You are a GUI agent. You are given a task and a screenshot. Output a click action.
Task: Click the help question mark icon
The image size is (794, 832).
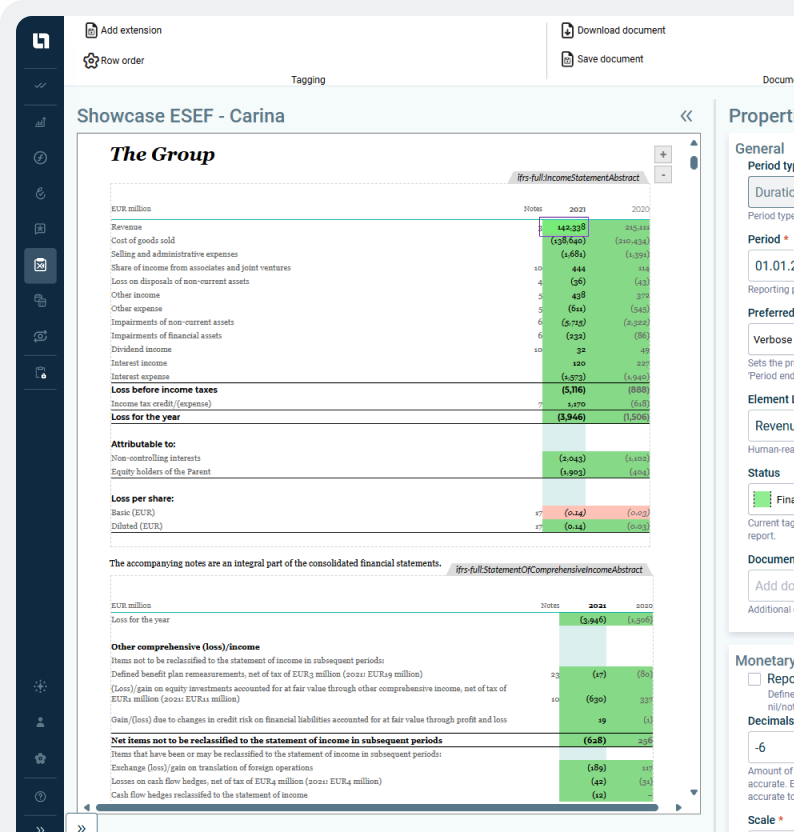41,797
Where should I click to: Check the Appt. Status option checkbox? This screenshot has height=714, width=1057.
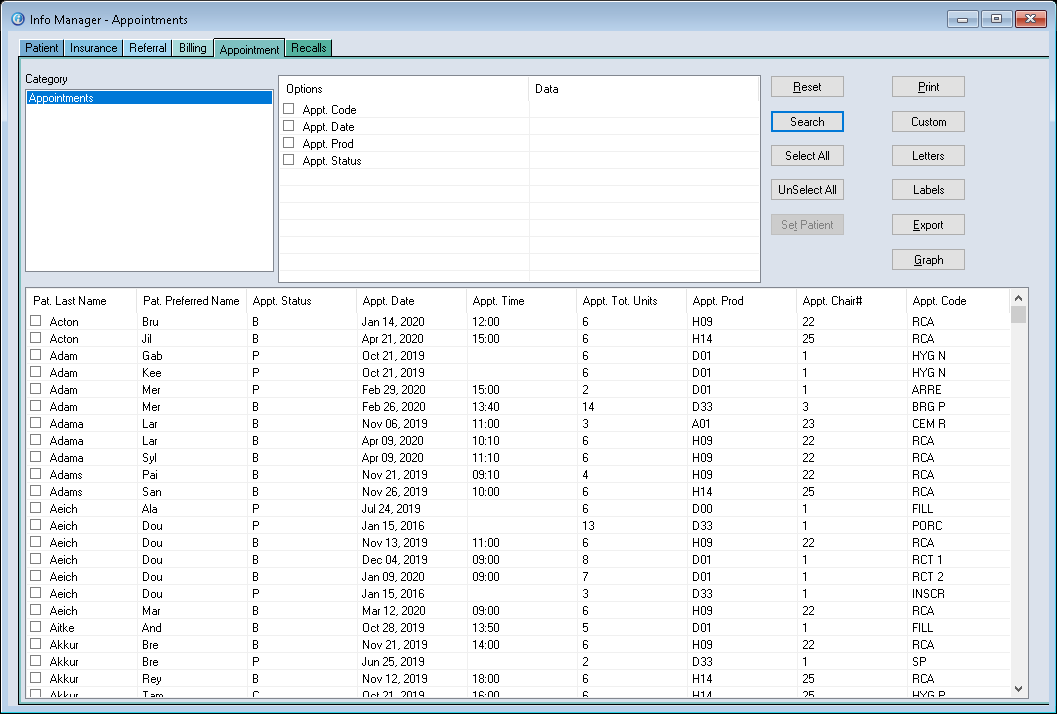(289, 160)
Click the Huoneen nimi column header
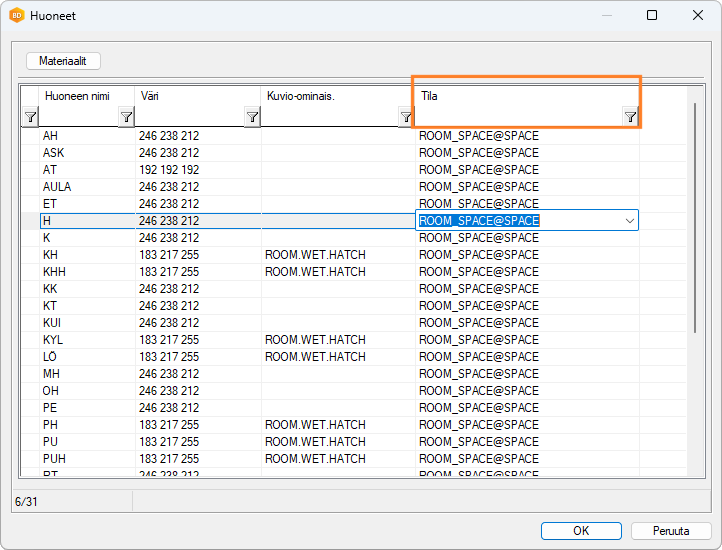The width and height of the screenshot is (722, 550). (76, 96)
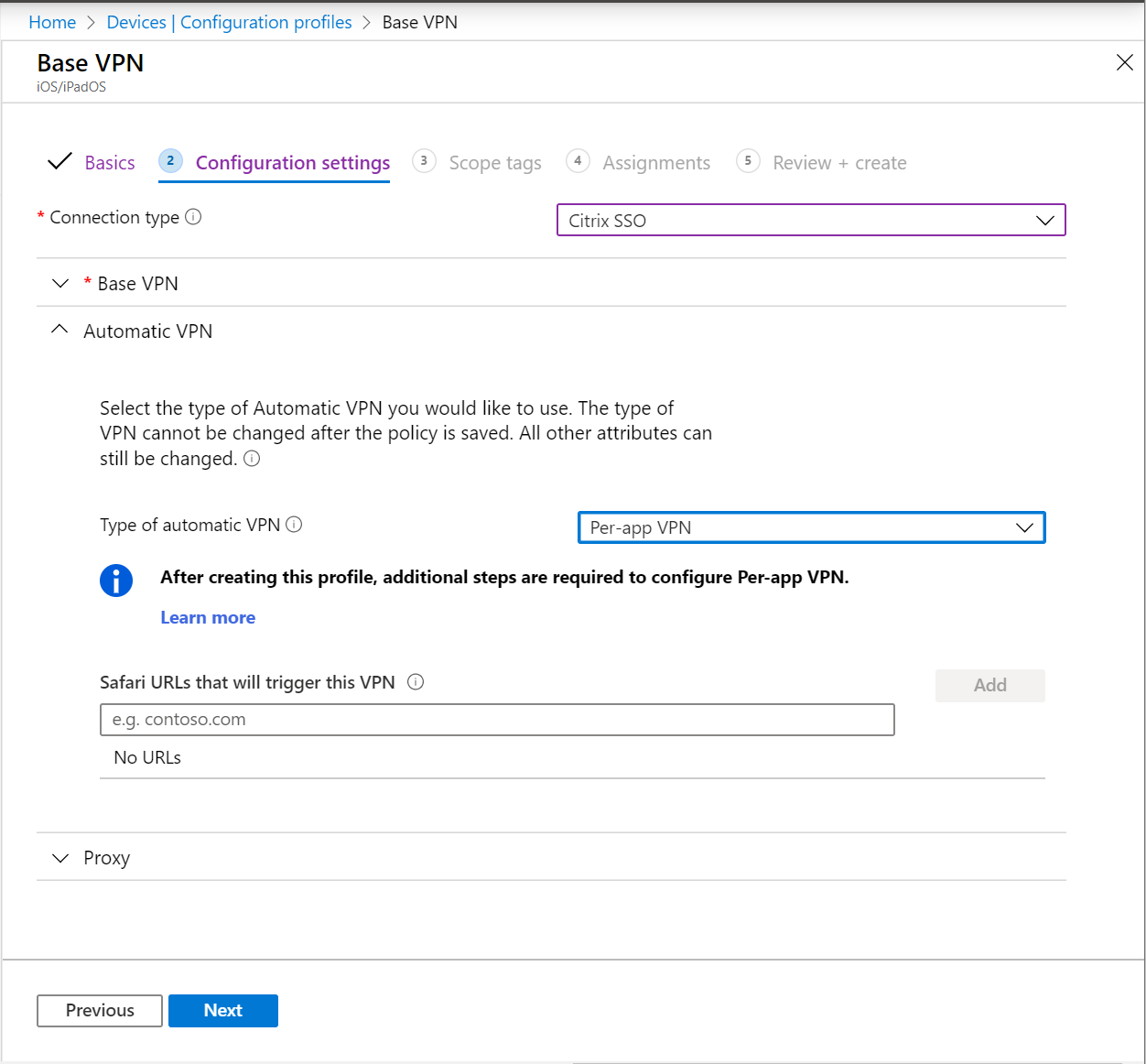Open the Type of automatic VPN dropdown
This screenshot has height=1064, width=1146.
tap(811, 527)
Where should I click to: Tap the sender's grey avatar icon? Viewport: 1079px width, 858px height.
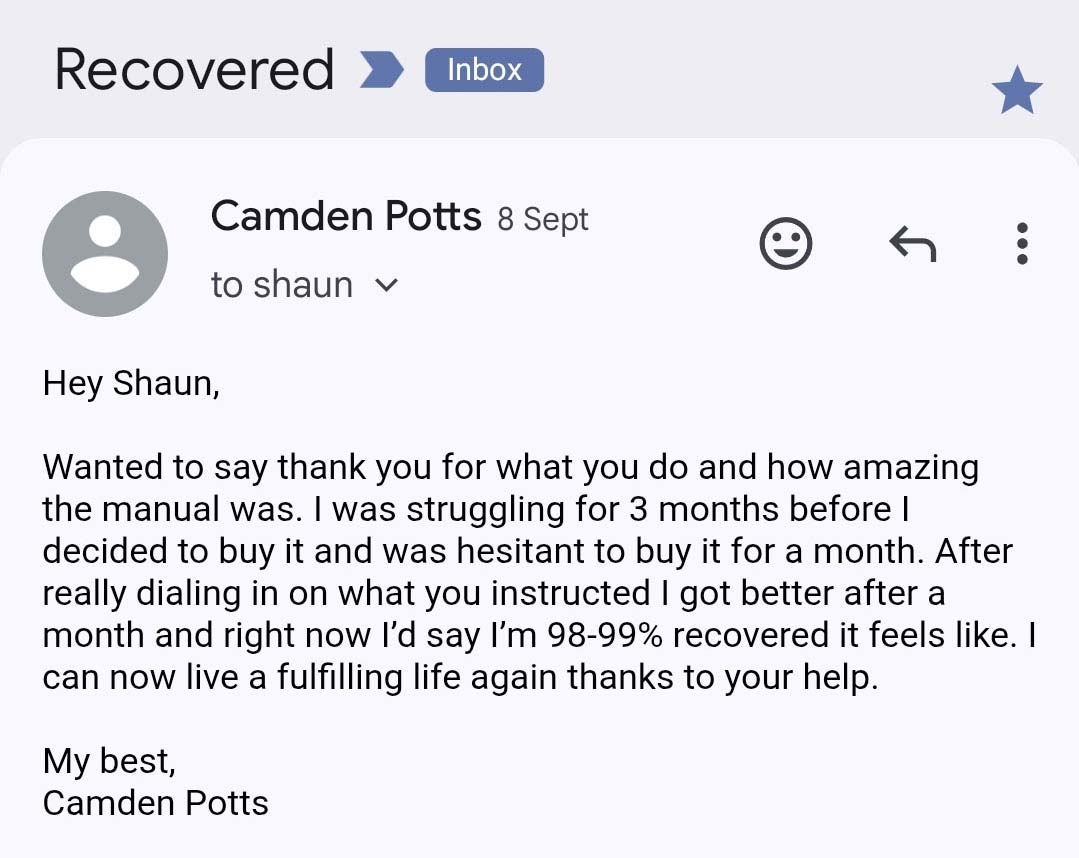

-=-=-=-=-

Description of the task
Show all lines from the data above in which the word "icon" appears.

Answer space
Task: Click the help question mark icon
Where should I click to: Tap the sender's grey avatar icon? Viewport: 1079px width, 858px height.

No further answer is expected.